C’EST AINSI QUE SE TERMINE LE RÊVE EUROPÉEN. ET ILS NE S’EN RENDENT PAS COMPTE

Courrier tunisien – 29 Mars 2020 – 21:27 –
Ce soir je laisse la parole à Lorenzo Consoli, mon collègue italien de l’agence , il est, d’une certaine façon, beaucoup plus concerné que moi pour parler de la situation actuelle. Son message vaut d’être lu, et entendu

Photo: Lorenzo Consoli 
Reviens Juncker ils sont devenus fous ! (1)
Il est dix heures du soir, samedi 28 mars, le jour où, en Italie, les 10.000 décès dus au coronavirus ont été surmontés. L’Espagne, malheureusement, arrivera bientôt. La France craint d’avoir pris le même virage.

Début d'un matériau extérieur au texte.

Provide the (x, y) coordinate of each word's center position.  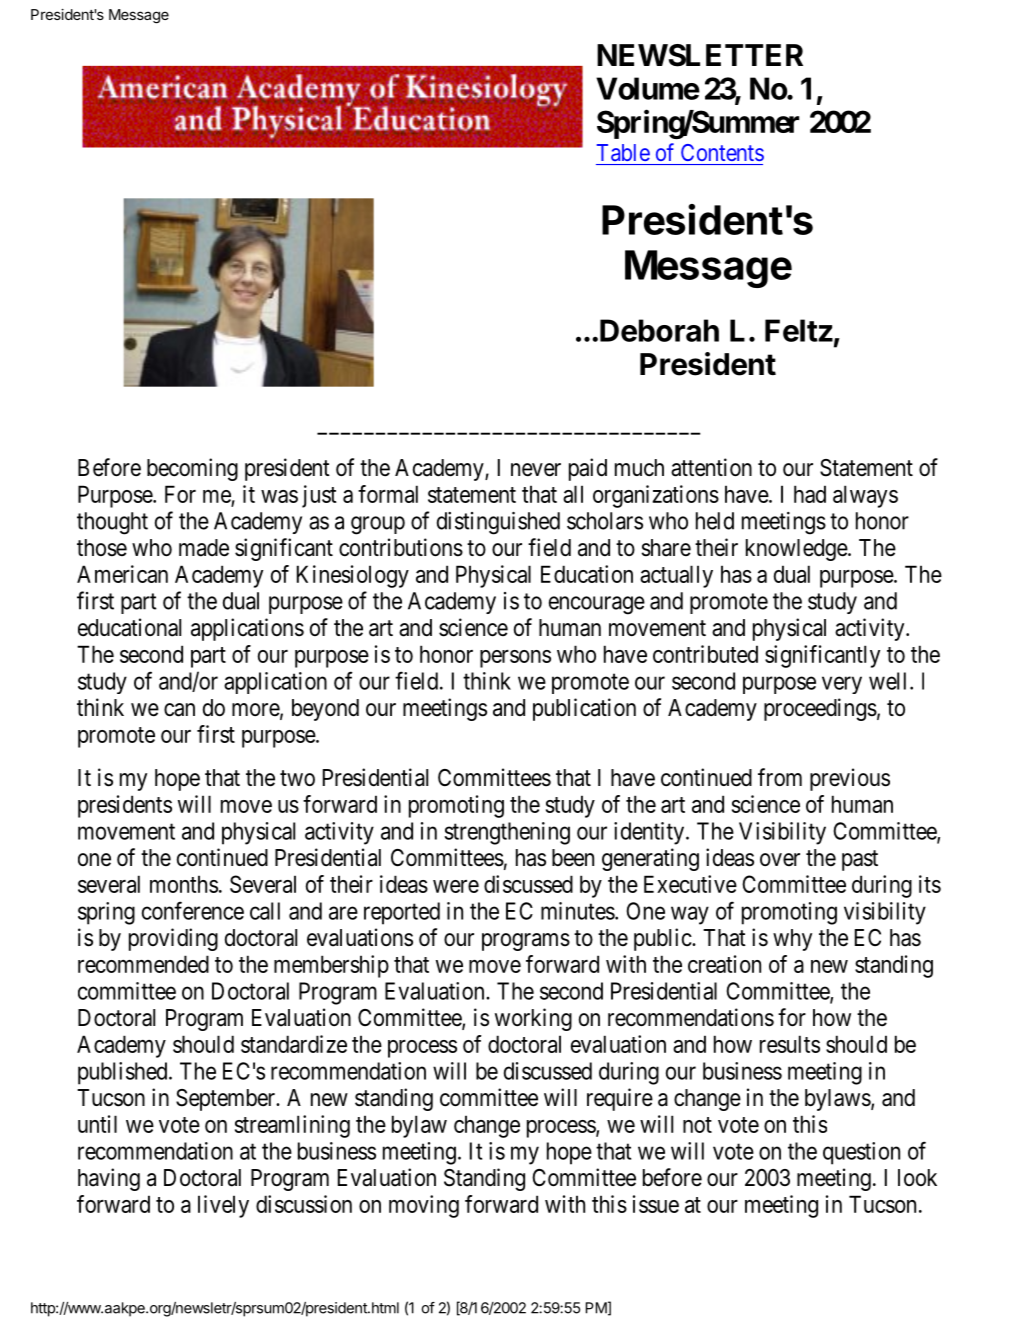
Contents (722, 152)
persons (515, 659)
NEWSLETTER (700, 55)
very (842, 685)
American (122, 574)
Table (623, 152)
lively (223, 1206)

L’État dépense beaucoup dans ces pays, et en déficit, pour sauver le plus de vies possibles, avec une thérapie intensive pour les patients les plus graves et avec un confinement pour arrêter la contagion.
Si la solidarité européenne était plus qu’un mot vide et hypocrite, il serait normal que les pays de l’Union européenne financièrement plus forts acceptent l’idée que la dette publique générée par la réponse à la pandémie soit émise en commun, avec des garanties communes, aux mêmes intérêts pour tous. Les euro-obligations. Comme si l’Espagne, pour l’Allemagne, était ce que la Lombardie est pour l’Italie, une partie d’une grande nation, la nation européenne.

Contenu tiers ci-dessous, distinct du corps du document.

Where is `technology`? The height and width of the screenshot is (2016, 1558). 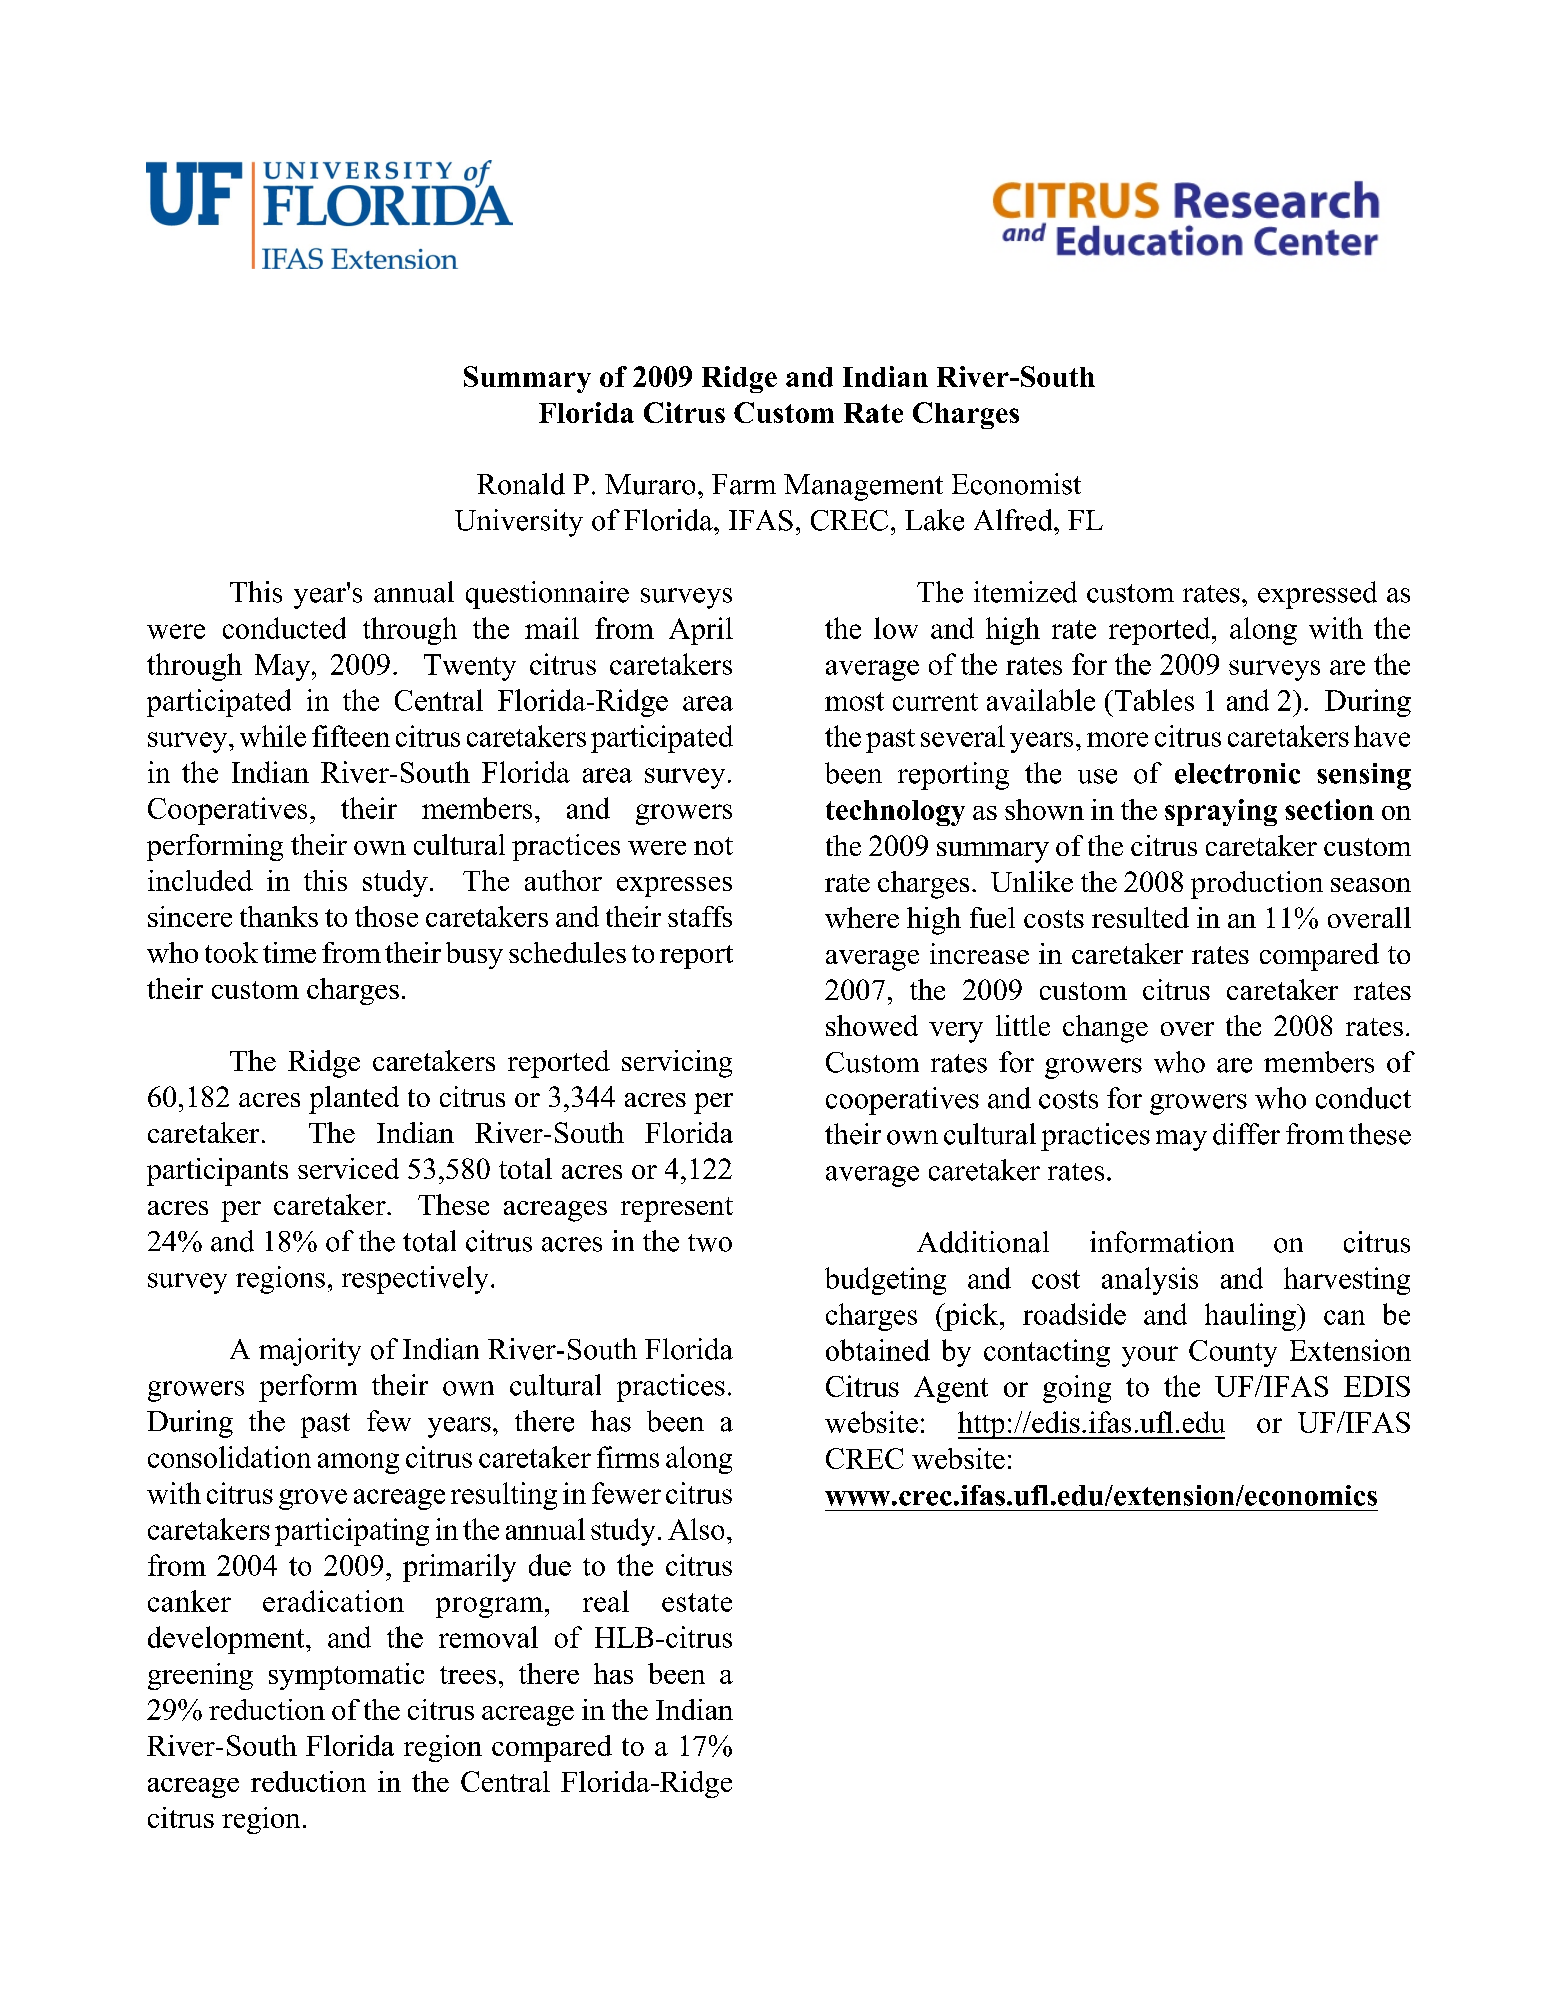
technology is located at coordinates (895, 813).
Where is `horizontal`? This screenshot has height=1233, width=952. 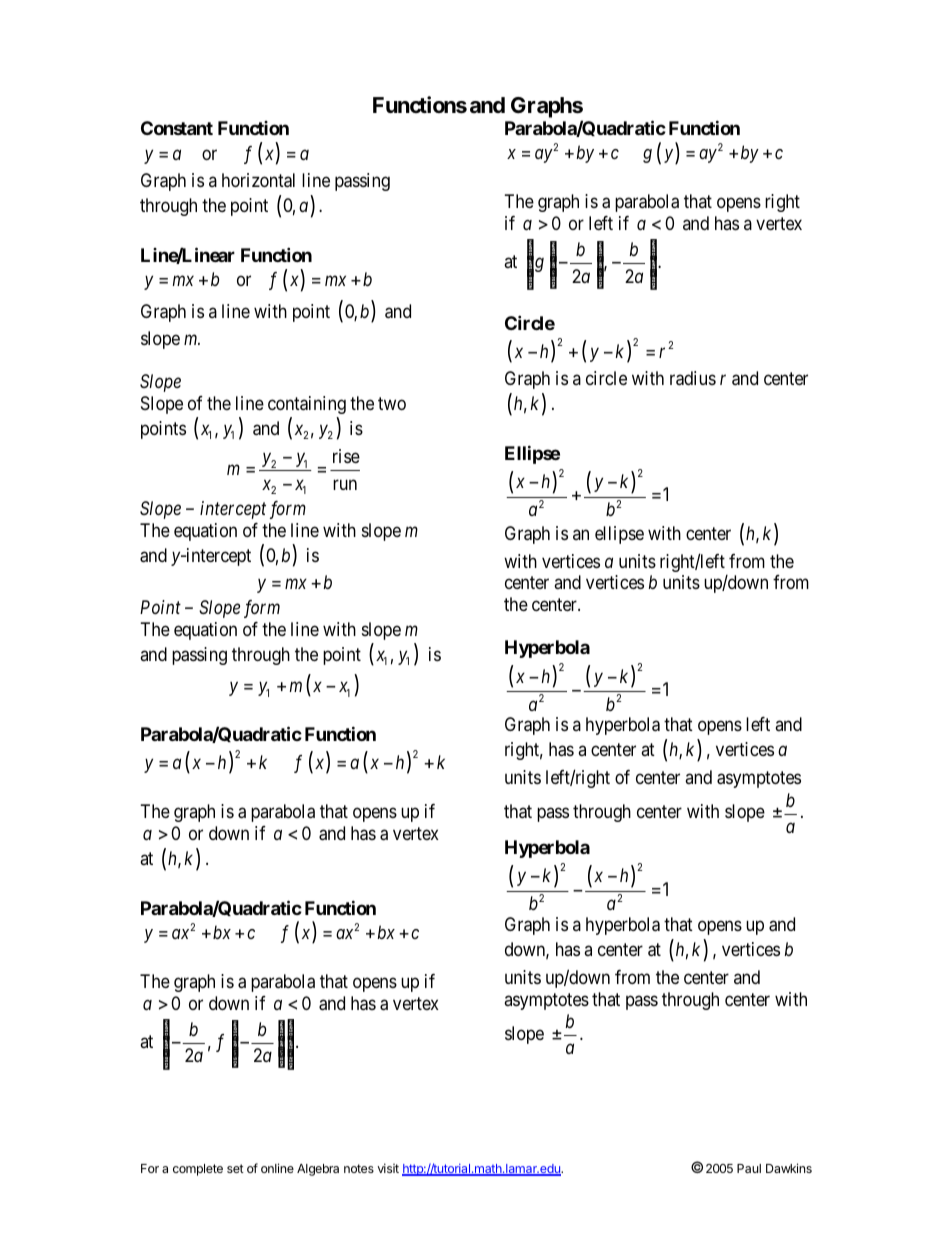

Mais ce n’est pas le cas. La nation européenne n’existe pas. La solidarité européenne est un mot vide et hypocrite. [Les premiers ministres allemand et néerlandais] Angela Merkel et Mark Rutte ne regardent pas l’Europe, ils ne regardent que les Allemands et les Néerlandais. Ils savent que s’ils acceptent les euro-obligations, le lendemain une crise gouvernementale s’ouvrira pour eux.
Dans tout cela, l’Allemande Ursula von der Leyen, qui est censée représenter l’intérêt général des citoyens européens, même si elle contraste avec les opinions et les dogmes idéologiques des Allemands, a finalement prononcé le mot tabou – Eurobonds – pour dire que « ce n’est qu’un slogan », que « ce n’est pas le plan », que l’UE « n’y travaille pas » et que « les réserves de l’Allemagne et d’autres pays sont justifiées ».
Le vieux Jacques Delors a tiré la sonnette d’alarme : nous sommes confrontés à un danger mortel pour l’Europe. Cette Europe qu’il a construite plus que toute autre après les pères fondateurs. Von der Leyen regarde ailleurs, chaque jour elle enregistre de magnifiques messages vidéo en trois langues écrits par son fantôme. Mais ce qui compte, ce sont les ordres qu’il reçoit de Berlin.
C’est ainsi que se termine le rêve européen. Et ils ne s’en rendent même pas compte.
(Lorenzo Consoli)
Je précise que Lorenzo fait partie des plus anciens journalistes de Bruxelles, qui sont à la fois expérimentés, talentueux et pondérés. Correspondant pour Askanews, son sens européen, il le possède jusqu’au bout des ongles. Trouver quelqu’un de plus pro-européen que lui dans la salle de presse est difficile. Son message doit donc être entendu, et non méprisé. Trop souvent, je vois quelques commentaires, sur les réseaux sociaux, parfois désobligeants, parfois mal informés, de militants pro-européens qui n’ont d’égal dans leur refus de voir la réalité, et de toute critique, que les apôtres des régimes totalitaires. Et je sais de quoi je parle… Aujourd’hui, il faut écouter la souffrance de ceux qui ont mal à l’Europe. Ce n’est pas cette Europe que nous avons rêvée, vécue et accompagnée, jusqu’ici. On est face à un monstre froid, impavide, selon bruxelles2 (Nicolas Gros-Verheyde).
(1) Traduit de l’italien par nos soins (texte original ici). L’expression ‘Aridatece Juncker’ est difficilement traduisible. La terminologie ‘Aridatece’ a été utilisé dans l’Italie post-fasciste d’après guerre quand la déception s’est emparée dans la population face à l’impéritie des politiques au pouvoir.